William R. Ford, one of Mayor Marion Barry's hand-picked "can-do" administrators brought in to shape up a District bureaucracy long viewed as wasteful and inefficient, is resigning after a year on the job as head of the city's problem-plagued Department of Employment Services, officials said yesterday.
Ford's departure comes at a time when many of the relatively young managers brought in by Barry have become frustrated at their inability to make the kinds of changes they had planned, primarily because of the city's budget crisis and Barry's preoccupation with it, according to knowledgeable sources.
"Ford is the first one of the persons to leave who came as the result of a so-called nationwide search for a super human being who could run this or that troubled agency," said one mayoral aide who asked not to be named. "It in some ways is reflective of the tentative nature of the mayor's policy and direction. There is no overall policy from this end."
Several months ago, a number of city department heads formed an informal group to begin developing a "policy agenda" for the administration. They complained that the budget crisis had robbed the administration program for attacking such problems as housing and governmental organization.
A city department head who, like Ford, was brought in after an extensive search and was one of the ones privately grumbling about the lack of a policy direction, said yesterday that the 47-year-old Ford had "just made the decision that a lot of us are thinking about."
City Administrator Elijah B. Rogers denied that frustration with limitations imposed by the budget crisis was a factor in Ford's decision to leave. He said Ford had made it clear when he took the job that he might decide to leave if the right job in the field he preferred -- international relations -- opened up.
Ford, who declined to comment on his departure, will work as Southeast Asia Regional director for the Agency for International Development. He will work in Washington, an AID spokesman said.
But the department head, who asked not to be named, said a lack of program funds and direction from the mayor's office, coupled with an ongoing struggle against the budget crisis and the demands of emulating Barry's own self-professed working schedule of putting in "a lot of 17-hour days and weekends," had caused widespread frustration.
"People normally come to a job to make it grow, to do things," the official said. "It's an unusual experience for most of us to take over a department and make it shrink."
"It's a hard psychological problem," the official said. "You're watching your department shrink. At the same time, you're giving maximum commitment -- I'm out at community meetings almost every night. At some point, the burnout rate just increases.Bill had been talking about leaving as early as June. You just have to make a personal assessment."
Ford, who will leave his post October 3, was selected to head the troubled agency -- formerly called the D.C. Department of Labor and before that the D.C. Manpower Department -- by Barry in August, 1979.
Like some other key Barry appointees, such as Rogers, Department of Housing and Community Development chief Robert L. Moore and Department of Human Services head James I Buford, Ford was chosen after a wide-ranging search that involved flying search that involved flying in a number of applicants from around the country.

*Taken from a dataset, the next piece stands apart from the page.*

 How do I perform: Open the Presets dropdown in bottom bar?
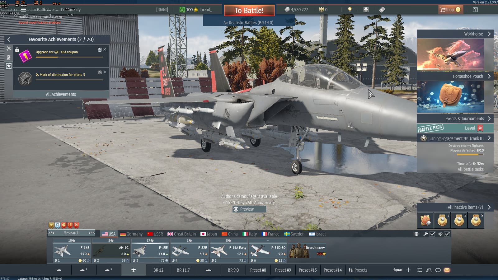coord(358,270)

These managers, most of them around 40, as is Ford, are in many ways reflective of Barry, City Administrator Rogers, and the "can-do" approach they hoped to bring to a District government that has long had a "can't do" reputation and been viewed as an embarassment by some blacks in the city.

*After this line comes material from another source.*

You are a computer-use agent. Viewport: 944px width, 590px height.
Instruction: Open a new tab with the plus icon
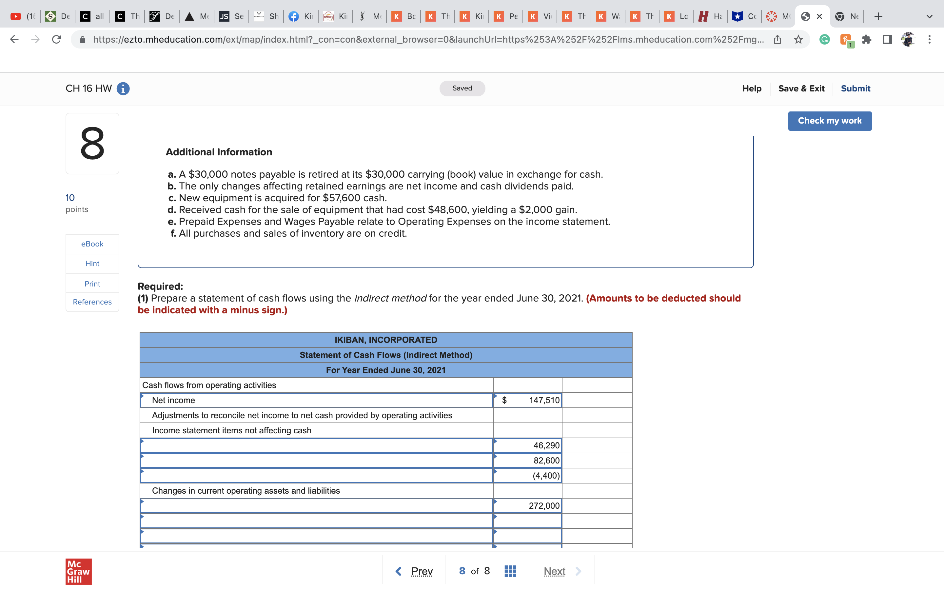pyautogui.click(x=878, y=16)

"I would hope, and I sense, that people still feel the tremendous challenge," Rogers said yesterday. "It took a hundred years for the District government to get into this mess, and I think people realize it's going to take a while to get out."
Rogers said that Ford had been "completely upfront" about his intention to leave. Rogers added, however, that he had been unsuccessful in persuading Ford to stay on at least until next January.
Rogers and several other officials descounted reports that the administration had been displeased with Ford's handling of the city's summer jobs program for youth, which experienced the same kinds of delays in getting paychecks to young workers and administrative mix-ups this year that the program had suffered in the past, despite that summer youth employment has long been a pet issue of the mayor.
But some sources said the problems with the summer jobs program did play a role in Ford's decision.
"It was the straw that broke the camel's back, really," said one Barry aide. "Marion brought [Ford] in last August for the express reason that he would have a year to plan the summer program. Then it fell flat on its face. There was some concern as to whether Ford could rein in the department."
Said Rogers: "There was no specific dissatisfaction with Bill Ford as head of the department.Obviously, the summer jobs program didn't run the way the mayor wanted it to run and it didn't run the way Bill Ford wanted it to run. But he is not being forced out."
Adolph Slaughter, spokesman for the employment services department, said that one of Ford's accomplishments on the job was drawing up and starting to implement a plan for decentralizing the department, establishing community offices where citizens can receive services -- such as signing up for unemployment compensation -- previously available only at one downtown office.
A department source said that Ford's efforts to improve the department's record in placing clients in jobs -- which he said ranked "50th in the nation" when he took office -- were hampered by many factors. Among them was the fact that most clients are products of the troubled D.C. school system, which has not been producing graduates able to compete successfully for the white-collar jobs that predominate in this area.
Ford previously worked as the director of AID's mission to Nigeria. Prior to that he headed the Michigan Employment Security Commission, where he was the first black to direct a state labor department.